Wie kommt es, dass rationale Menschen sich mit irrationalen Entscheidungen so sehr in ausweglose Situationen manövrieren, dass sie trotz besseren Wissens nicht mehr von ihrem einmal eingeschlagenen Weg abweichen können? Die Antwort darauf gab Allan I. Teger seinen Studenten der Psychologie an der University of Pennsylvania schon im Jahr 1970.

Als während des Vietnamkriegs die gleichen Argumente vorgebracht wurden, suchte er nach einem anschaulichen Beispiel für mögliche Eskalations-Mechanismen und demonstrierte dieses seinen Studenten anhand eines Experimentes.

Jeder seiner Studenten konnte auf einen Dollarschein bieten. Der höchstbietende würde den Dollar erhalten. Allerdings gab es eine Zusatzregel, deren fatale Auswirkung die Teilnehmer meist erst zu spät erkannten: Auch das zweithöchste Gebot musste bezahlt werden, ohne jedoch etwas dafür zu erhalten.
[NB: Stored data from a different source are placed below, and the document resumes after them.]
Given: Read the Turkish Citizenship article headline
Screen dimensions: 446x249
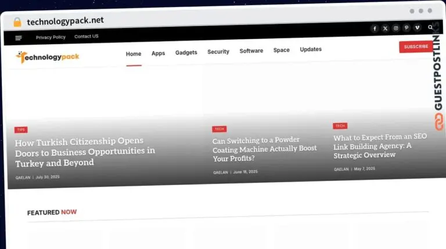Looking at the screenshot, I should [85, 152].
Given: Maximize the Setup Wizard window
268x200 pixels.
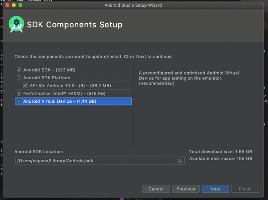Looking at the screenshot, I should click(x=21, y=5).
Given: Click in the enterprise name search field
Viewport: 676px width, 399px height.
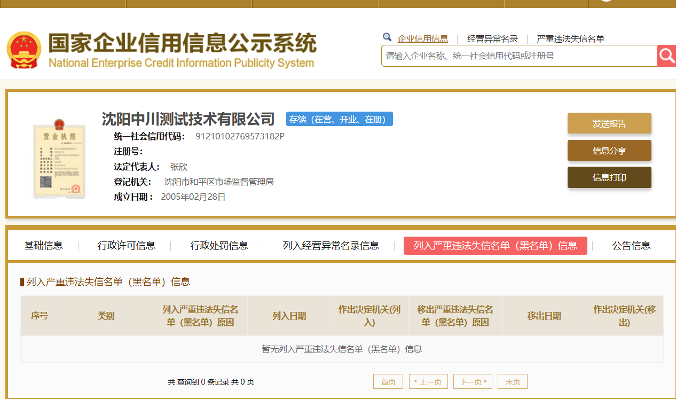Looking at the screenshot, I should click(x=518, y=56).
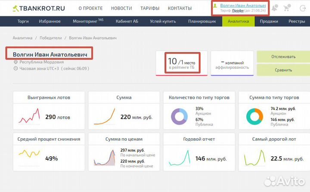The height and width of the screenshot is (192, 310).
Task: Click the green user profile icon
Action: [x=215, y=5]
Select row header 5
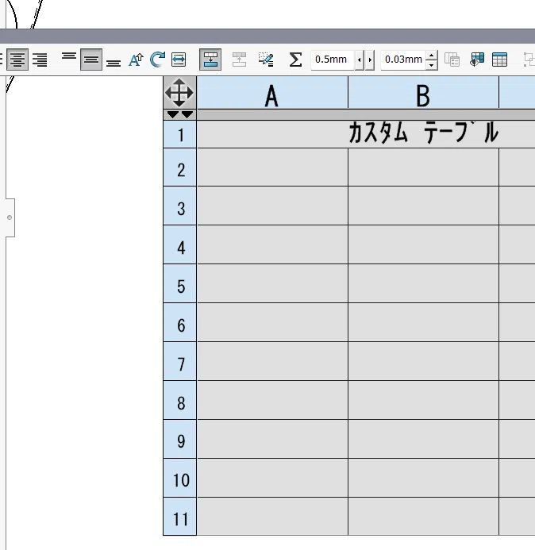This screenshot has width=535, height=550. coord(180,283)
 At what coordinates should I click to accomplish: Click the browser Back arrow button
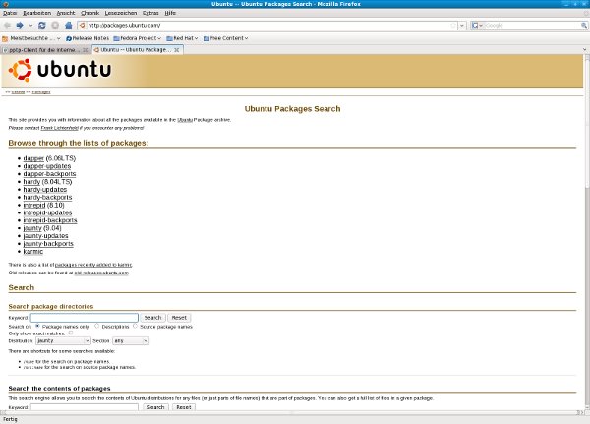tap(8, 25)
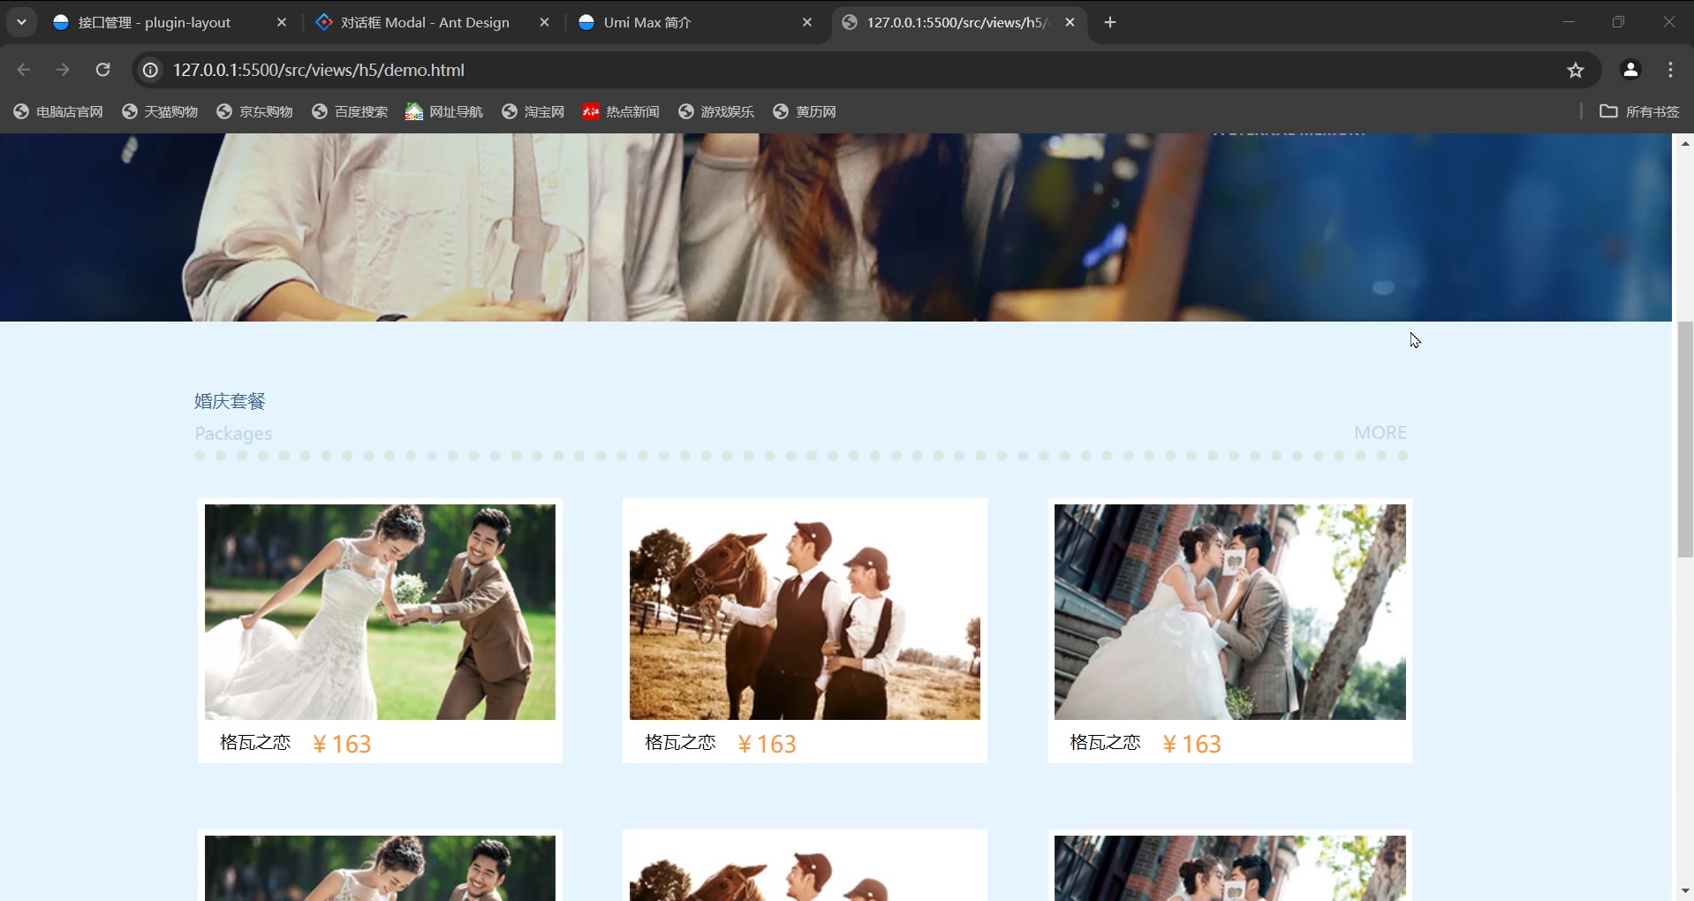Screen dimensions: 1694x901
Task: Open the 淘宝网 bookmark
Action: click(x=533, y=111)
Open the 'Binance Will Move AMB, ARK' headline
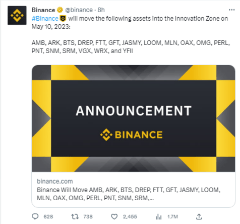This screenshot has width=240, height=224. click(x=129, y=194)
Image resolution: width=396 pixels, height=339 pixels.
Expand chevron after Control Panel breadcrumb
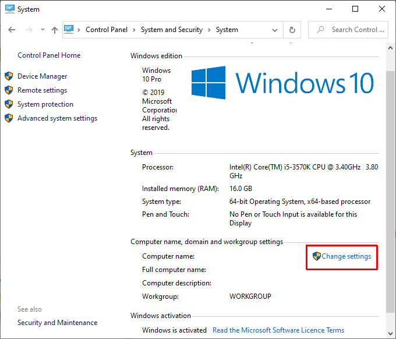coord(134,30)
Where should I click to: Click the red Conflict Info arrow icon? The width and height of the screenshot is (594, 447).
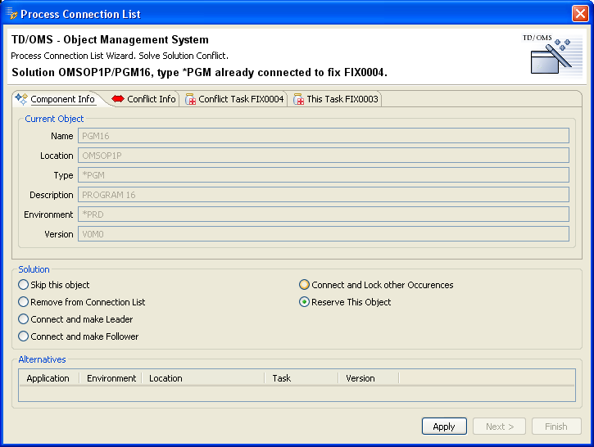click(118, 99)
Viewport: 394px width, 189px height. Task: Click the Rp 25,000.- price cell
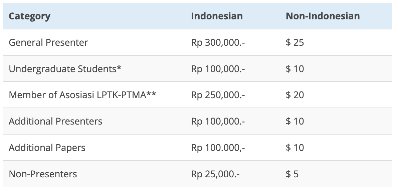(x=215, y=174)
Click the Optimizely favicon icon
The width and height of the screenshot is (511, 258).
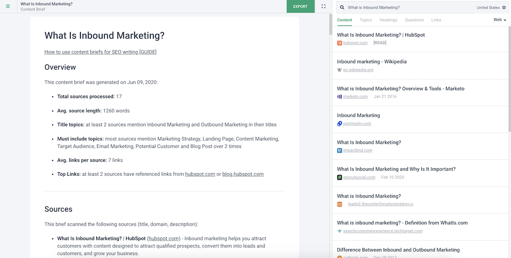339,124
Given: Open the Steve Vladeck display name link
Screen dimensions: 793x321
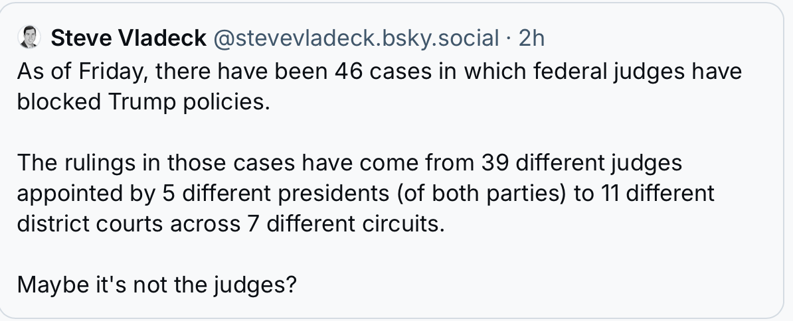Looking at the screenshot, I should [128, 38].
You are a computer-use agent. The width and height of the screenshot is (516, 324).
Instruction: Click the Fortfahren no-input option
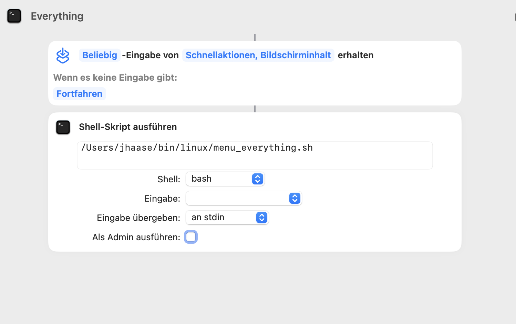click(79, 94)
Die Studenten boten zunächst alle fleissig mit. 10 Cent zu Beginn, dann 20, 30, 40, 50, 60 Cent. Bei 70 Cent bemerkten viele die Gefahr der Zusatzregel und stiegen aus. Die beiden höchstbietenden aber befanden sich mitten in einer ausweglosen Situation.

Das höchste Gebot von 90 Cent versprach zwar immer noch ein gutes Geschäft. Für den Bieter mit dem zweithöchsten Gebot hätte dies allerdings 80 Cent Verlust bedeutet. Deshalb bot er einen Dollar. So würde er zwar nichts gewinnen, aber er hätte auch keinen Verlust. Für den anderen Bieter hätte dies wiederum den Verlust von 90 Cent bedeutet. Bei einem Gebot von 1,10 Dollar würde er – falls der andere nicht mehr mitbieten sollte – einen Dollar erhalten. Er würde nur 10 statt 90 Cent verlieren. Also bot auch er weiter.

Die beiden befanden sich in einer Zwickmühle, der sie ohne Verlust nicht mehr entkommen konnten. Und jedes weitere Gebot verschlimmerte die Situation. Was am Anfang nach einer einfachen, ungefährlichen Gewinnmöglichkeit aussah, endete im verzweifelten Versuch, nur noch irgendwie als «Gewinner» aus der Sache herauszukommen. Egal wie hoch der Verlust zum Ende auch sein mochte.

Gleicher Krieg, keine Argumente

Dieses Beispiel zeigt, wie schnell eine unterschätzte Situation eskalieren kann, wenn man erst einmal mittendrin steckt. Die Studenten boten zum Teil bis zu 20 Dollar, um am Ende nicht als Verlierer dazustehen.

Im gleichen Dillemma stecken heute die Verantwortlichen für den Krieg in Afghanistan. Sie glauben, für einen Abzug schon zu viele Leben geopfert zu haben. Und so hoffen sie auf ein Wunder, das die vielen Toten doch noch irgendwie rechtfertigen könnte, wenn sie nur lange genug im Feindesland bleiben.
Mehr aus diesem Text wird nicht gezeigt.